Saved data entries
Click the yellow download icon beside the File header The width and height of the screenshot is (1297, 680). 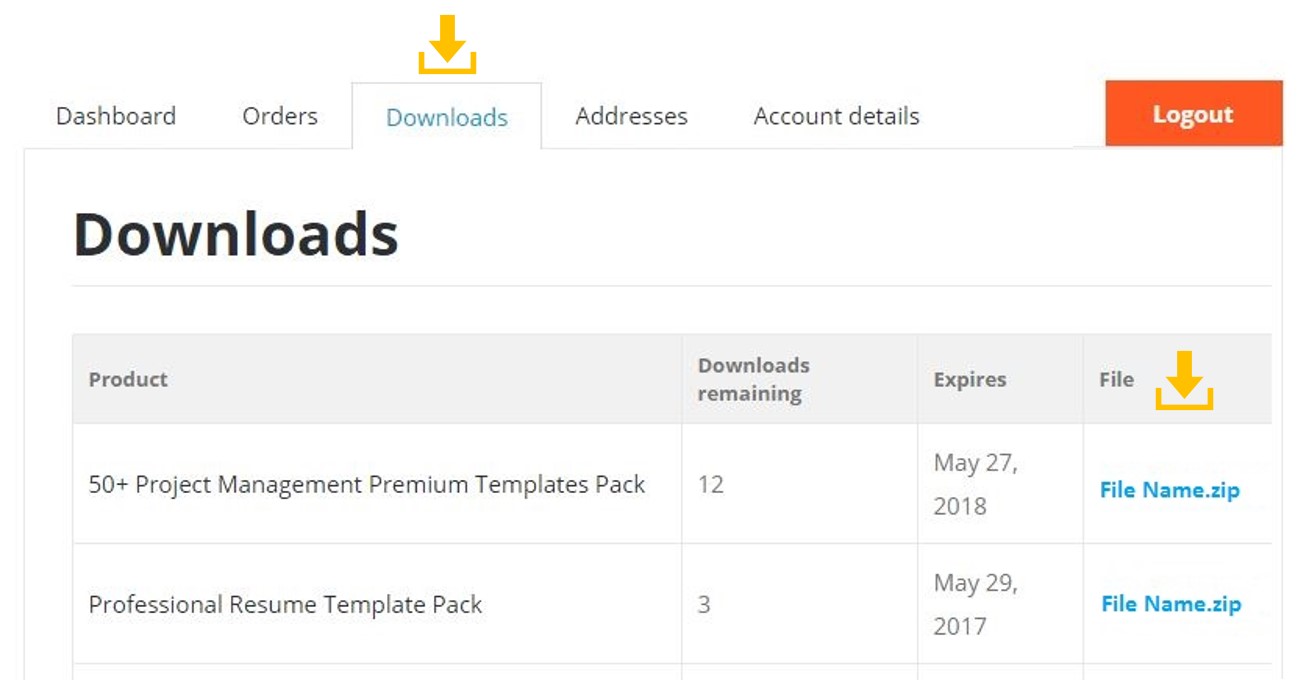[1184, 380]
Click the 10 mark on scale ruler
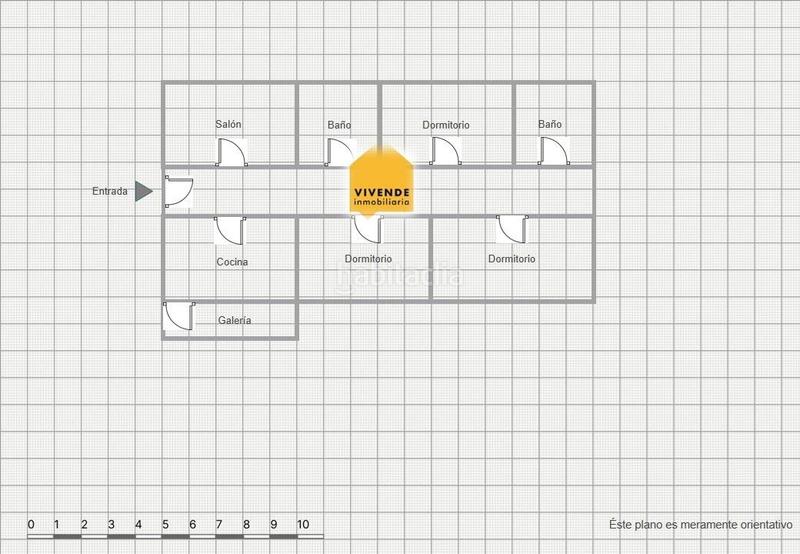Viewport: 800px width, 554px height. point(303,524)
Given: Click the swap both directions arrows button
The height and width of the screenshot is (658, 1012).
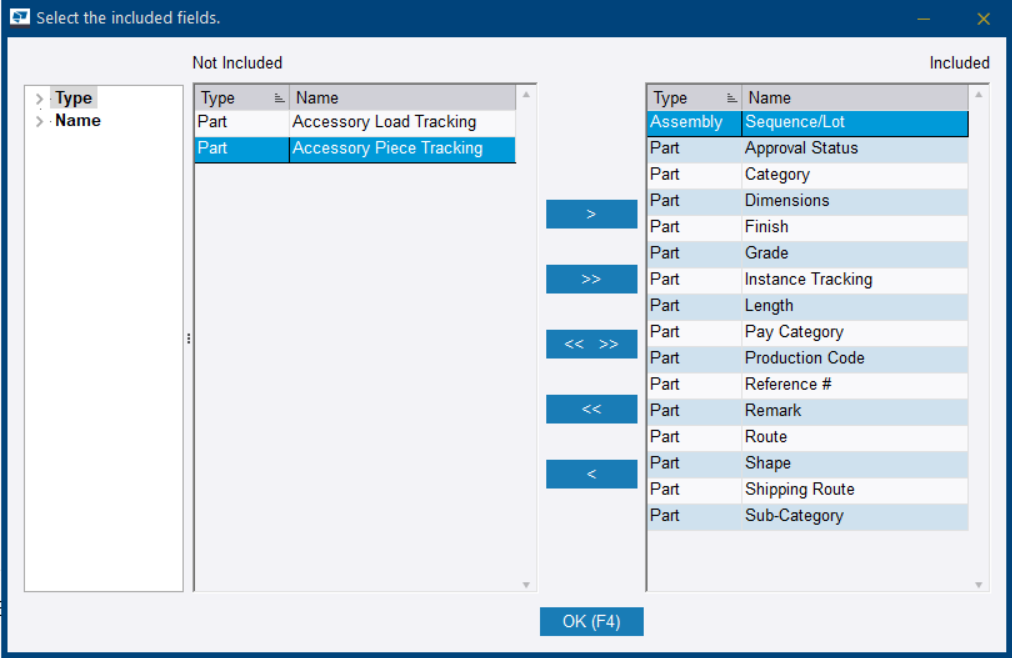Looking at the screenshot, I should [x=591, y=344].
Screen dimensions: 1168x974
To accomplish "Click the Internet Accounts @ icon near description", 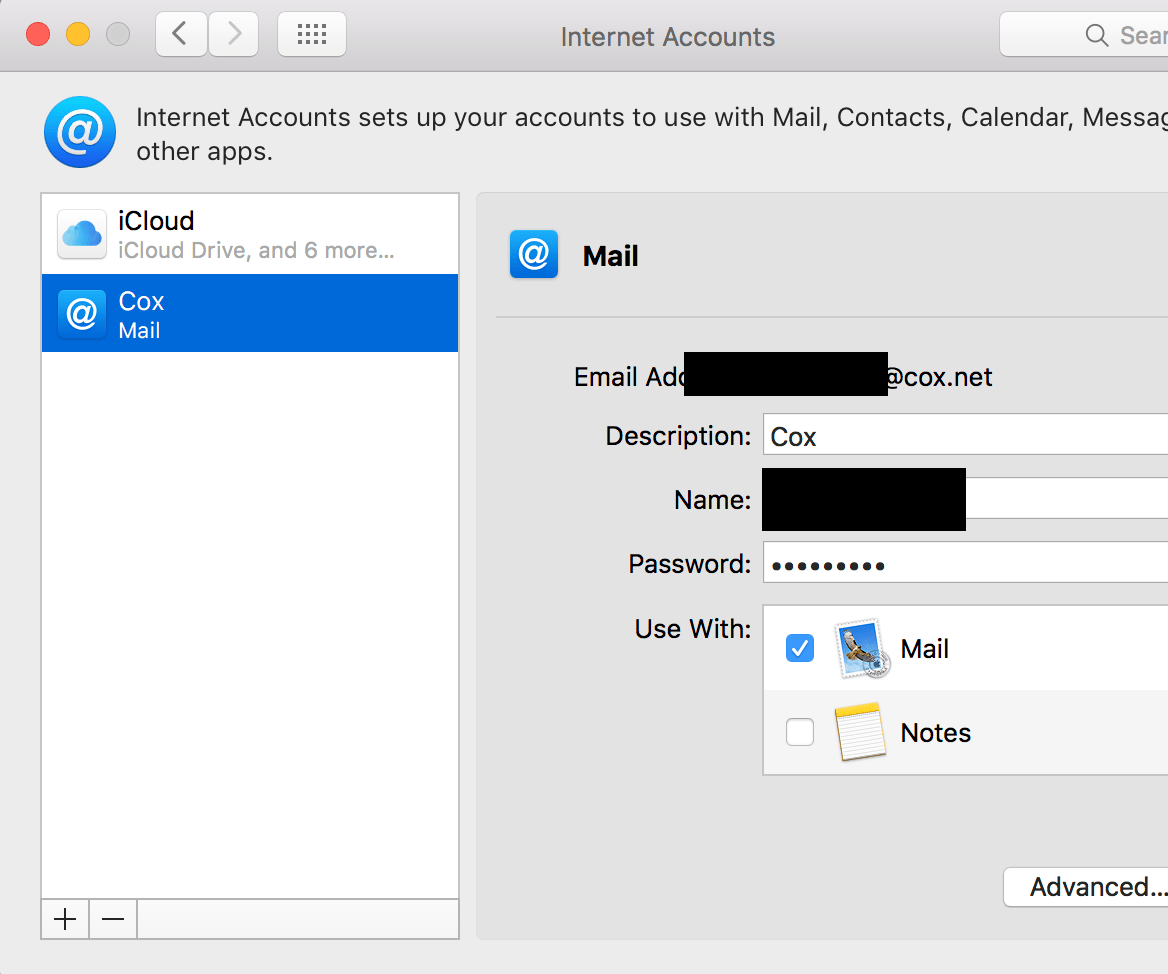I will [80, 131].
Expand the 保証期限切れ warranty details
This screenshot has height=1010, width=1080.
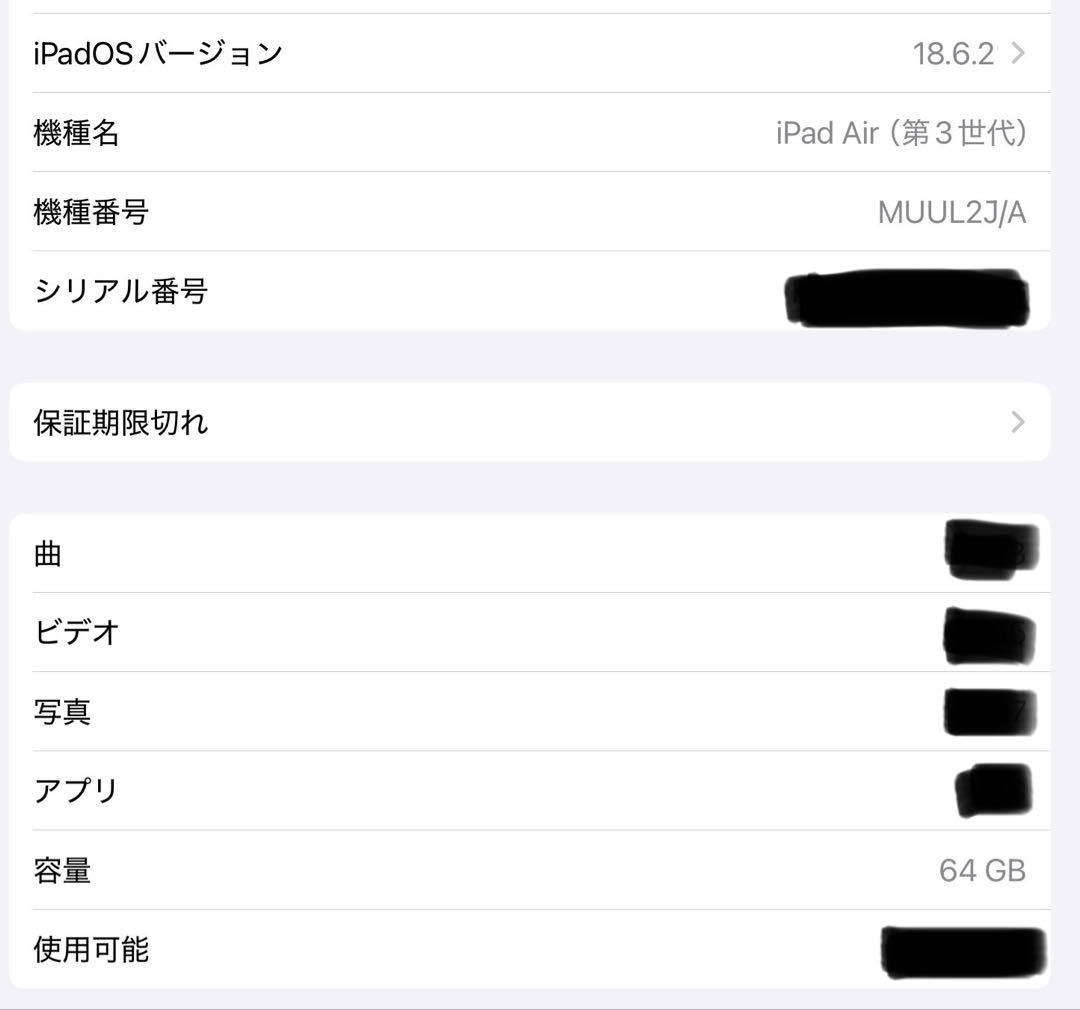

Work to complete
Please retype only the lines from the line that holds "Expand the 保証期限切れ warranty details" through the end of the records, exactly as they stand, and drop every picture.

Solution to the problem
Expand the 保証期限切れ warranty details
This screenshot has height=1010, width=1080.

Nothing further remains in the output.